▸ Set exercise
Can you transcribe the rows below, from the line that contains "You are a computer-use agent." through the end of the rows, leaving the pictures out of your answer?

--- start Material provided ---

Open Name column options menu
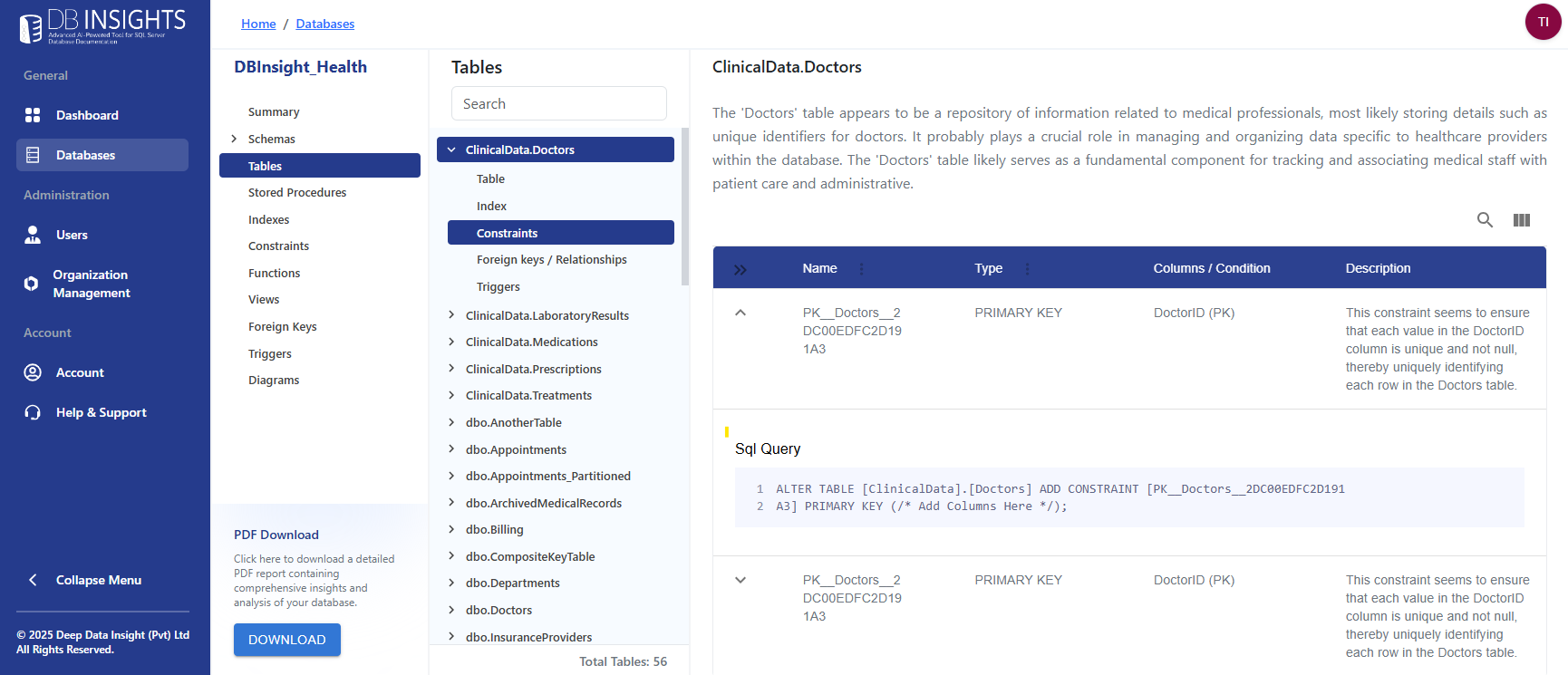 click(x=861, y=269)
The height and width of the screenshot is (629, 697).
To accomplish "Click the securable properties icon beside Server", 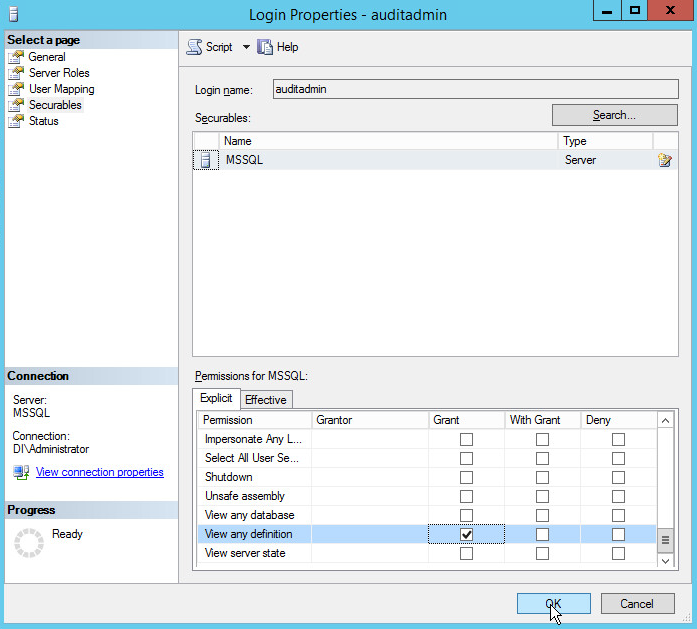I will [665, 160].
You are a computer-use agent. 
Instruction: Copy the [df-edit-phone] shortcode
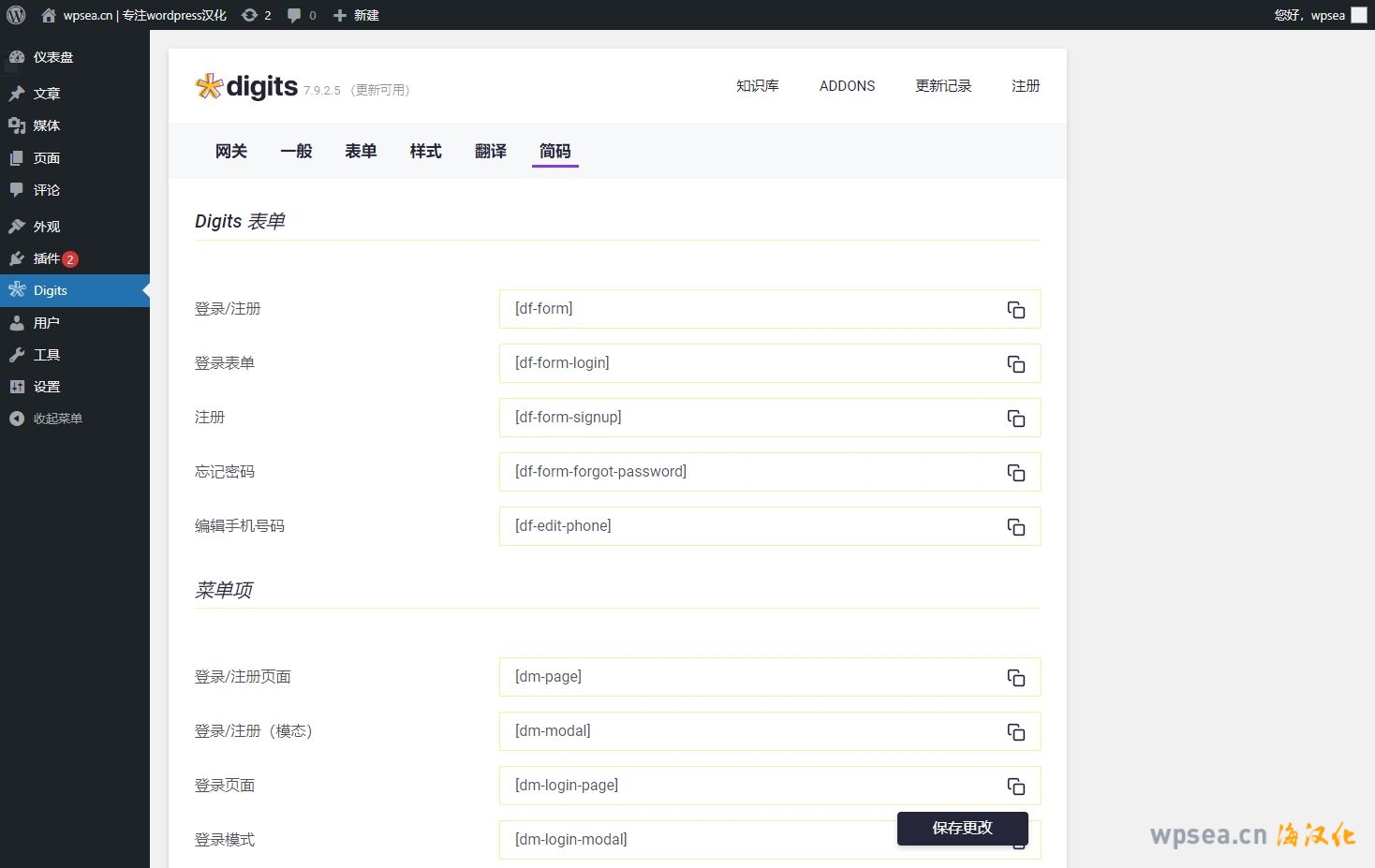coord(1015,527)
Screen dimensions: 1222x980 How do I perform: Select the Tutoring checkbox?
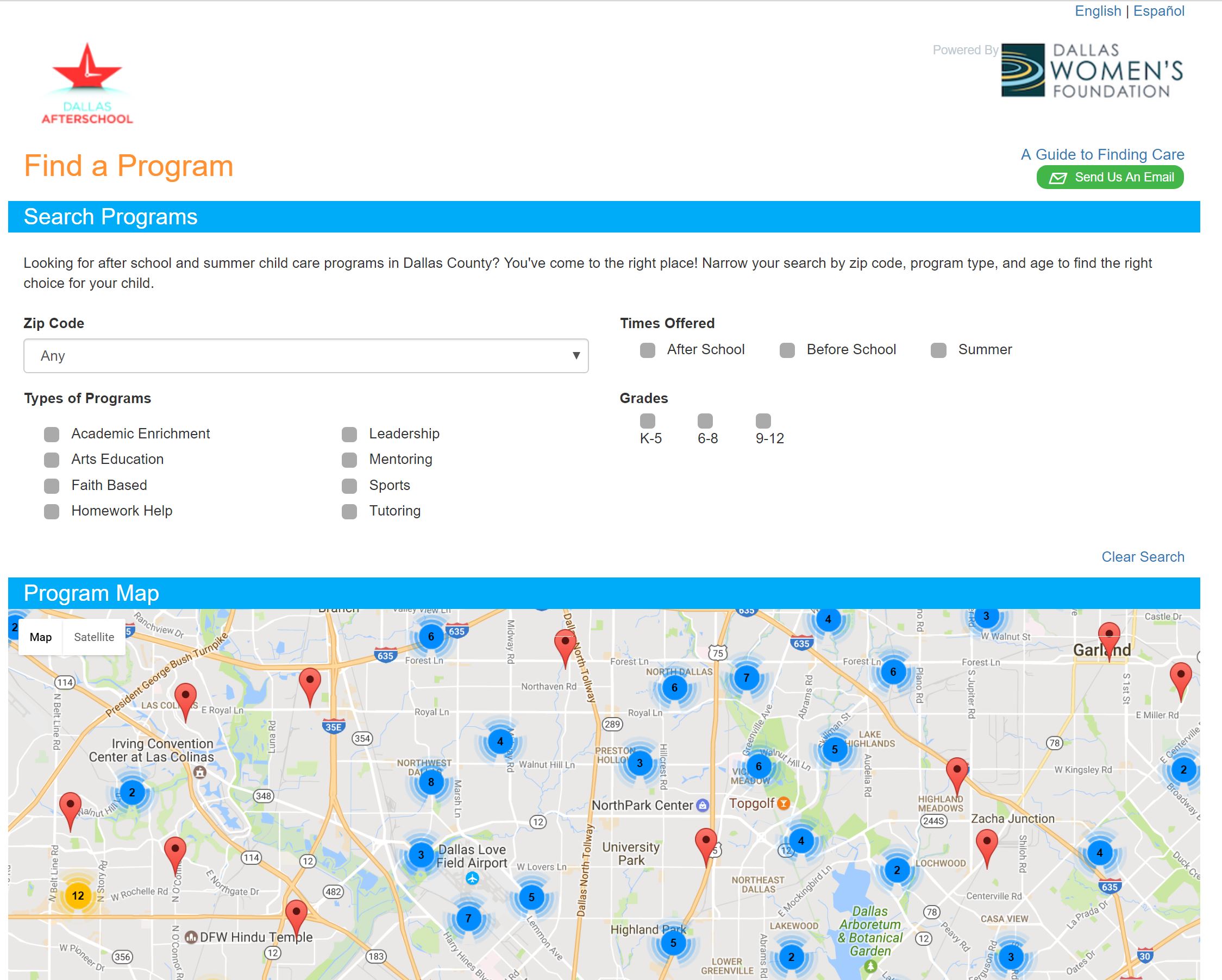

--- end Material provided ---

▸ Solution to the exercise
You are a computer-use agent. 
Instruction: Copy the [df-edit-phone] shortcode
coord(1015,527)
Screen dimensions: 1222x980 How do I perform: Select the Tutoring checkbox?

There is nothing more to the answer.